§ **Set task**
In the passage about hanging on by a thread, write out word for word the part between "Because my teeth" and "to hang on.", inclusive.

Hanging on by a thread.
Dangling precariously over the pit of despair
Knuckles white, breath coming in short gasps
Fingers loosening with each why?
Why did this happen? How will I survive? How can I balance who I am with who I need to be and who I was and who I will be and the fact that nothing will ever be the same again?
I wake in the night with a splitting headache. No, wait...the headache's not what wakes me. I wake to Gabriel climbing in bed with me, slipping himself in the protected space between me and his sleeping daddy, and I realize that I have a headache.
Because my teeth are clenched so hard I can barely prise them apart to open my mouth to whisper the words
'Go to sleep, sweetheart'
to the little one snuggling up to me for protection from the night and the cold that the darkness brings with it.
I listen for his breaths to get deeper and slower and I feel his solid little body pressed up next to mine, and I know that I have to hang on.
I need something to anchor me. I need something to hold on to that can keep me here, feet planted firmly on the ground.
They need me here as much as I need them...the children with all their vitality.

Item coordinate data:
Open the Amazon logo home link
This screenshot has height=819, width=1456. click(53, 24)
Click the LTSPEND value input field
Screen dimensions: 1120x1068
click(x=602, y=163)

§ **Solution**
Because my teeth are clenched so hard I can barely prise them apart to open my mouth to whisper the words
'Go to sleep, sweetheart'
to the little one snuggling up to me for protection from the night and the cold that the darkness brings with it.
I listen for his breaths to get deeper and slower and I feel his solid little body pressed up next to mine, and I know that I have to hang on.